Их товарищи по кружку ограничивались чтением рабочим «Хитрой механики» или рассказами о Разине и Пугачеве, Кравчинский же излагал экономическое содержание «Капитала» Маркса. Кропоткин проникновенно и страстно рассказывал о Парижской коммуне. На беседы Кравчинского и Кропоткина фабричные сходились целыми артелями, слушали затаив дыхание.

Но первый порыв увлечения скоро прошел. Рабочие охотно слушали рассказы, с благодарностью воспринимали стремления «студентов» подучить их, но к идее хождения в народ оставались глухи. Чайковцы же считали, что нет никакой надобности в длительной пропаганде, в организации масс, — ведь они готовы к революции, пора, пора ее начинать. Увы, рабочие не шли за ними.

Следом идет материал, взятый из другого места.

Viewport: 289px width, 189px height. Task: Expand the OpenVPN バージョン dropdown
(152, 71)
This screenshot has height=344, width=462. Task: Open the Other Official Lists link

Не пошли они и за лавристами, хотя и предпочитали их бунтарям-бакунистам.

Не только чайковцы-бунтари вели пропаганду среди рабочих. Лавристы Ивановский, Рождественский, Базаров, Воскресенский, Карпов еще летом 1873 года обосновались под Шлиссельбургом, недалеко от немецкой колонии Екатериндорф. На мызе «Резвое» была приобретена дачка, где открылась настоящая школа для рабочих. По преимуществу это были рабочие с фабрики Торнтона. Учителями здесь также выступали студенты.

Занятия велись три раза в неделю, их посещало более 50 человек рабочих, среди них был, впоследствии прославившийся своей речью на суде, ткач Петр Алексеев. Алексеев к этому времени уже успел, прочесть Лассаля, был знаком с политической экономией Милля и примечаниями Чернышевского к ней, основательно проштудировал сочинения Лаврова. Другой рабочий, ставший потом организатором первых рабочих кружков в Петербурге, Иван Смирнов, вообще отличался жадностью к книгам.

В 1874 году начинается поход бунтарей-бакунистов в народ.